No le di la bienvenida. La miré con firmeza, mis brazos a los costados, y vi cómo la sonrisa se convertía en una expresión del velado dolor y culpa.
– ¿Por qué has venido? -pregunté. No había rencor en mi tono, solo rudeza.
Ella hizo un gesto a doña Esmeralda y a doña María para que saliesen al pasillo; luego, ordenó a los guardias que cerrasen las puertas para darnos intimidad.

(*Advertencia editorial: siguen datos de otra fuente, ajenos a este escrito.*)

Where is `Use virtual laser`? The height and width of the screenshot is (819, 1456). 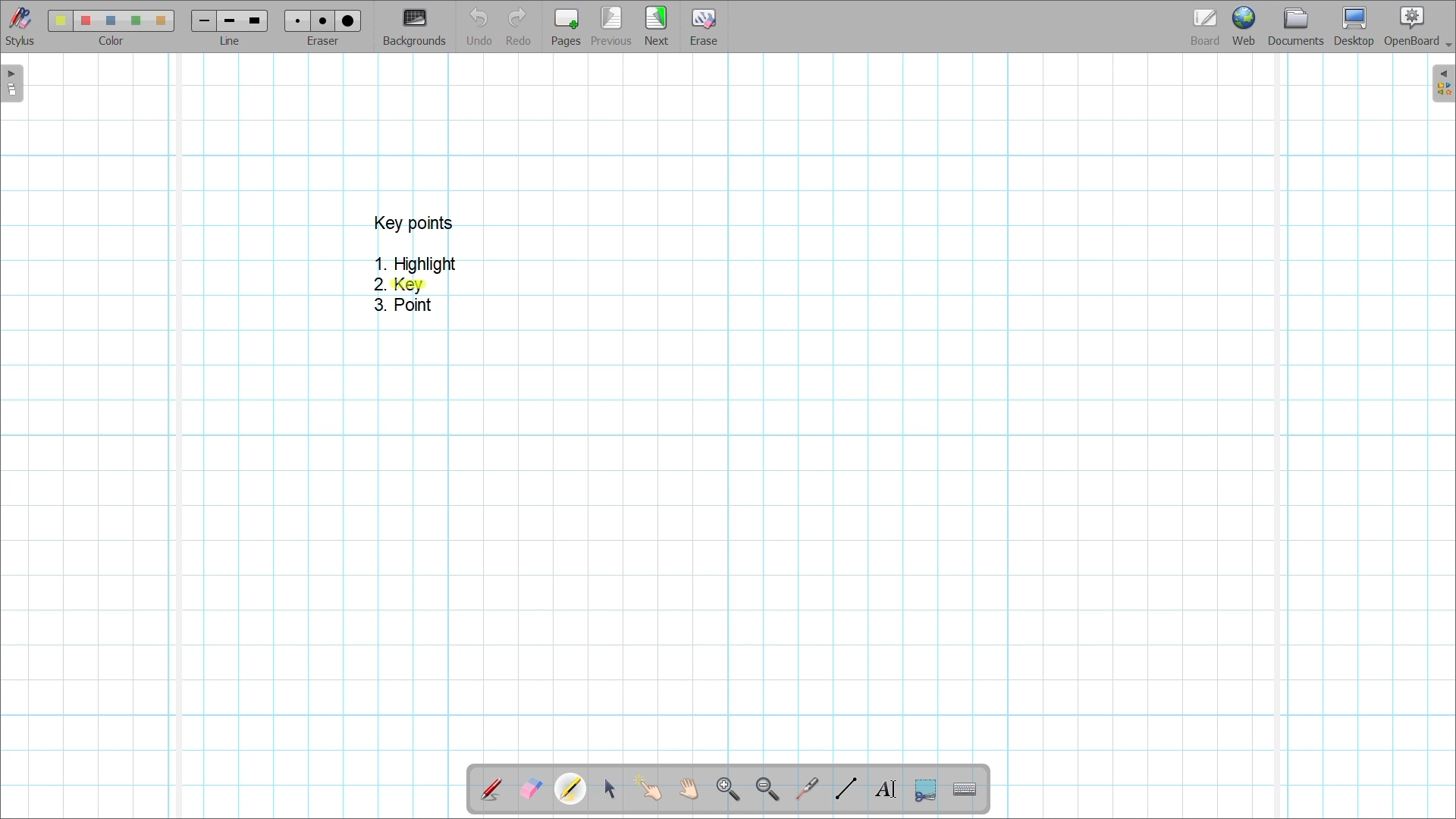
Use virtual laser is located at coordinates (806, 789).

Una vez segura de que nuestras palabras no tendrían testigos, respondió:
– He venido a Roma, pero no me quedaré mucho tiempo. -Su voz era suave, con un leve tono de vergüenza-. Necesitaba ver por mí misma cómo estabas. Oí decir que no te encontrabas bien, y me preocupé.
– Todo lo que has oído es verdad -respondí con voz monótona-. Me desquicié. Pero de vez en cuando recupero la razón.
– También es verdad lo que dicen de mí -manifestó Lucrecia, con un rastro de ironía-. Me obligan a casarme de nuevo.
No tenía respuesta para tal anuncio; no cuando el fantasma de Alfonso estaba entre nosotras, en un silencioso reproche.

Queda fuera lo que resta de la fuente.